### What is needed
Please go through the material below and copy out every line that contains the word "page".

(Item coordinate data)
--------------------
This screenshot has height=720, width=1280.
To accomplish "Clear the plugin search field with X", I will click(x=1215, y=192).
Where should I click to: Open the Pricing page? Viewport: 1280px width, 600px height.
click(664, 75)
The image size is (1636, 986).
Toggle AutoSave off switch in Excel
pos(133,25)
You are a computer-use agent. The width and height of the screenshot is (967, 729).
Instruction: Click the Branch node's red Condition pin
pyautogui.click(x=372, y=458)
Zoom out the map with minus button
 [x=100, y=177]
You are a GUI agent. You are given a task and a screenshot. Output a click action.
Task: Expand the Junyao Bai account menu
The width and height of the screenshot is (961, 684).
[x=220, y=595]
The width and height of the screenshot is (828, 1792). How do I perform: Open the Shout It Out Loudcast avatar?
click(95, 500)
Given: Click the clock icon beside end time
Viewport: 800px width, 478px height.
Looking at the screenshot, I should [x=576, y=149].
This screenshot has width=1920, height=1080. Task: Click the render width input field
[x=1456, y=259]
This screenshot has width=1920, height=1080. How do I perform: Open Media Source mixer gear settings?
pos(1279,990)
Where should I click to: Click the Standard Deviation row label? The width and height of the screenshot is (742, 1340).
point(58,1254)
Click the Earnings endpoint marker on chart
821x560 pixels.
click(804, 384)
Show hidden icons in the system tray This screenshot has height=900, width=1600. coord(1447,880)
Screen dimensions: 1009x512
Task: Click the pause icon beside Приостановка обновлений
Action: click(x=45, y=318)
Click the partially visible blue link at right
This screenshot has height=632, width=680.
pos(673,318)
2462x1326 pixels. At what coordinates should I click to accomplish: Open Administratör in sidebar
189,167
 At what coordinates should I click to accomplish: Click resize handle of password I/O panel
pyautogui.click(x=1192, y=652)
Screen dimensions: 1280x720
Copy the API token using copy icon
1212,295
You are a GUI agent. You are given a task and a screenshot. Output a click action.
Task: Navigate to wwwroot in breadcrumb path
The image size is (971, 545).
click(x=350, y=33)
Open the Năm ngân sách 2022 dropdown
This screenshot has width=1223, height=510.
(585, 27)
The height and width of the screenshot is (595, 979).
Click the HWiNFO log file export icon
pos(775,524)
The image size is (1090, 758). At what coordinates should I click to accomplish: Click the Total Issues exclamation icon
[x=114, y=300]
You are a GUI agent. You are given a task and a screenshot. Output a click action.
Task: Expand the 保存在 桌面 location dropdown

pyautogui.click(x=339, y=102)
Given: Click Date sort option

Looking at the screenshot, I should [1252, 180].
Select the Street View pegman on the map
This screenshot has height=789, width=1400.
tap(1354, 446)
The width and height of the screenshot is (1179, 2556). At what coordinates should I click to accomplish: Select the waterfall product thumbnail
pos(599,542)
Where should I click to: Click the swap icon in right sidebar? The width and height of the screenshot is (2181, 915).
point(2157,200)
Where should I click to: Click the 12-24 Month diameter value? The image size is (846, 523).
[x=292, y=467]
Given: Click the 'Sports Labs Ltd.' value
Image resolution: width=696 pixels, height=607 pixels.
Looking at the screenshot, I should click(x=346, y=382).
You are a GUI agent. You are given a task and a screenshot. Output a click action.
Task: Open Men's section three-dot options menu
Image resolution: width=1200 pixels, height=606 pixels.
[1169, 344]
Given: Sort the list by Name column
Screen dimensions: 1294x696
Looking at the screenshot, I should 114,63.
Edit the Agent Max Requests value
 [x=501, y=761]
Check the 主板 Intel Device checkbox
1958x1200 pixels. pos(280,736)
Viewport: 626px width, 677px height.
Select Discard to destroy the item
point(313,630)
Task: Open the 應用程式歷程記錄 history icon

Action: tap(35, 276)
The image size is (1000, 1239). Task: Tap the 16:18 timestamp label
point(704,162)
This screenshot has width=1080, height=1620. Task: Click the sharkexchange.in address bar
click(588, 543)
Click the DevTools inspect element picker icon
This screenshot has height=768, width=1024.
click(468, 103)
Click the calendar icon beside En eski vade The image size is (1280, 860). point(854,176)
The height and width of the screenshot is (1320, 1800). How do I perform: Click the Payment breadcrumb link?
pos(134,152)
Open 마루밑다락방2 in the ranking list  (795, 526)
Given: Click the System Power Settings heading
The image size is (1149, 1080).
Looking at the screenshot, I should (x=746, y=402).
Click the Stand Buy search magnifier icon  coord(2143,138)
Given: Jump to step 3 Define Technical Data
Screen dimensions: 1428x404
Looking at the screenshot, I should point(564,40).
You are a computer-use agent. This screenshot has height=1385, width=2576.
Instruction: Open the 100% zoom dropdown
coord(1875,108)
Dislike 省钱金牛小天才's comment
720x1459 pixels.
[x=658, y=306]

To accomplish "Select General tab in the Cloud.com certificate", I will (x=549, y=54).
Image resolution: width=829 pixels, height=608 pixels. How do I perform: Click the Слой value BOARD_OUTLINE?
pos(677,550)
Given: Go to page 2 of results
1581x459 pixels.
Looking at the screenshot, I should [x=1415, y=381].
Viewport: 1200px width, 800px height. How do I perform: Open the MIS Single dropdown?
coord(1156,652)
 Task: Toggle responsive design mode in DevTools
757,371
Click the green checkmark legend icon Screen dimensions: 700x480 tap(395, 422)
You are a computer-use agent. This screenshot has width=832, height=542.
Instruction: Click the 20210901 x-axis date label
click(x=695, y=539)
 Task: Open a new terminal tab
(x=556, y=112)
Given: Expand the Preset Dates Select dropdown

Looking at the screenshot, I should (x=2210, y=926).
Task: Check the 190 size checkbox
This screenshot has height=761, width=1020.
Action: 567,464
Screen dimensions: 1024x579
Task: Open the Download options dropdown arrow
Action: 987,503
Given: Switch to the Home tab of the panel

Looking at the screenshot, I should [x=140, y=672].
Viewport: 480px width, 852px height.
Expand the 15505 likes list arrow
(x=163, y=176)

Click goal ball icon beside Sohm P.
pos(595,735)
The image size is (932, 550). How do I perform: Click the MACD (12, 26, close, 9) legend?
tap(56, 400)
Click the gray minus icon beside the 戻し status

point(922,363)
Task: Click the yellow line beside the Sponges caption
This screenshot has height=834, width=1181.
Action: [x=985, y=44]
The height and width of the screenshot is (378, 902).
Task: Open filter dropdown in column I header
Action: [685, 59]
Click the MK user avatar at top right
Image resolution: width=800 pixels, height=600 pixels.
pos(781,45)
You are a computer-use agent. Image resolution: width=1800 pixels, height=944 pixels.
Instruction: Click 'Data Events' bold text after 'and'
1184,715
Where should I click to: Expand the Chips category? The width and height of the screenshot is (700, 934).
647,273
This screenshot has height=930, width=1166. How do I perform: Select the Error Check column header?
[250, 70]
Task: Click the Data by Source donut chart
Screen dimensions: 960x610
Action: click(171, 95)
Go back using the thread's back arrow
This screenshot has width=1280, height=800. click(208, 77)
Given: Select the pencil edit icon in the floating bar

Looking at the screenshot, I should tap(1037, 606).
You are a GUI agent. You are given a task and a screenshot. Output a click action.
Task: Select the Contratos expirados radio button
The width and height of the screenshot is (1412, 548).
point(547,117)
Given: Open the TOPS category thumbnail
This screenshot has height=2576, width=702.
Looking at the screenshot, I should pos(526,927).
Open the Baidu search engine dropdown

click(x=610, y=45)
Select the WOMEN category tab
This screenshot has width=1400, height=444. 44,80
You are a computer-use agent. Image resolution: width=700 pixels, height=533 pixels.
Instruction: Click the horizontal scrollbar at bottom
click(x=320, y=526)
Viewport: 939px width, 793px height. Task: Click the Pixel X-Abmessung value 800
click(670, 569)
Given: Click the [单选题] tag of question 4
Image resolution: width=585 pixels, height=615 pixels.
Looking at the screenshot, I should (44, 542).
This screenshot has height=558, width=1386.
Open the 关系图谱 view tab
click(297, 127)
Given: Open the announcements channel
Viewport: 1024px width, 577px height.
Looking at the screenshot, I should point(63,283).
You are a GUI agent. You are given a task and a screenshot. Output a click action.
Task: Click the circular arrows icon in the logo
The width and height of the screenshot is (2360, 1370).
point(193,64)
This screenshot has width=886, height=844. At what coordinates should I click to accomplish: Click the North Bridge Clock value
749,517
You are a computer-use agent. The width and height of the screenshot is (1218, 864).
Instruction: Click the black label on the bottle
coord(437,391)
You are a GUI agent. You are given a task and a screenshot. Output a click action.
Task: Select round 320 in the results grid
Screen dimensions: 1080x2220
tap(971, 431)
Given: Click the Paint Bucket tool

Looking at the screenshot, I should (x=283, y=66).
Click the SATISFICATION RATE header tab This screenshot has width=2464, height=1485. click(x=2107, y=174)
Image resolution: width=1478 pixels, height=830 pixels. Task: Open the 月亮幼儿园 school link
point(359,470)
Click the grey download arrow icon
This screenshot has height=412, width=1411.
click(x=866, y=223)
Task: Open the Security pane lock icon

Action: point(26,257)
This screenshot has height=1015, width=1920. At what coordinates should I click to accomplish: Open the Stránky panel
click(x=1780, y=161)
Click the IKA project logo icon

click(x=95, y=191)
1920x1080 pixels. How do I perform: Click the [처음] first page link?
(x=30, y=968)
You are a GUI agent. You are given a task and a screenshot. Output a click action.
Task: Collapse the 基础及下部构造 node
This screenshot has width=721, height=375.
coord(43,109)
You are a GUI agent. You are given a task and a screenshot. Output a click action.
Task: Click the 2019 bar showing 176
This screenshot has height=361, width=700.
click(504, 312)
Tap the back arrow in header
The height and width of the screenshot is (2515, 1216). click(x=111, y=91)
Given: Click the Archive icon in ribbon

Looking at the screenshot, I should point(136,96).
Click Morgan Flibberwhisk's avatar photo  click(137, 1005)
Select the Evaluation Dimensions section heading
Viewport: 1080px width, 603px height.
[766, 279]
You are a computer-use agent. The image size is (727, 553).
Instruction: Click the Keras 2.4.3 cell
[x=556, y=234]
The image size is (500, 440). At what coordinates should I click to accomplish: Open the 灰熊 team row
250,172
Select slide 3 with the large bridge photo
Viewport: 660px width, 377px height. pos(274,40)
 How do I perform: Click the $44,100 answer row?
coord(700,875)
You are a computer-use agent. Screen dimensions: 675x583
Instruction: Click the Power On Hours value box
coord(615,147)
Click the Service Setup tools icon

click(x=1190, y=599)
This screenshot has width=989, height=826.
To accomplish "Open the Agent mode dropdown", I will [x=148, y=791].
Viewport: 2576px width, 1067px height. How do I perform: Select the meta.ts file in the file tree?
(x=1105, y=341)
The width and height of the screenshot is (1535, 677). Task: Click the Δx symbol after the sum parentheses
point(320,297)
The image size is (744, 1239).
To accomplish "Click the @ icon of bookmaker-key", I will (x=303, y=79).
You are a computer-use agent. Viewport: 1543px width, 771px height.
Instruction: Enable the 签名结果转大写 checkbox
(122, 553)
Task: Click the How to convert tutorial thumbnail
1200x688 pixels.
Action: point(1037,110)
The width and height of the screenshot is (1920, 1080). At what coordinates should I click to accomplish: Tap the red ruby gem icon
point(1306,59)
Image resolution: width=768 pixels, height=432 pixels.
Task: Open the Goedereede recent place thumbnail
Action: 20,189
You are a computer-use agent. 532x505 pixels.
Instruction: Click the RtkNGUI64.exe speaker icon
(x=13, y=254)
--------------------
### The reply
Where should I click to: Open the Pricing page? Viewport: 1280px width, 600px height.
Given: Go to page 2 of results
1920x1080 pixels. How do I perform: Click the [처음] first page link?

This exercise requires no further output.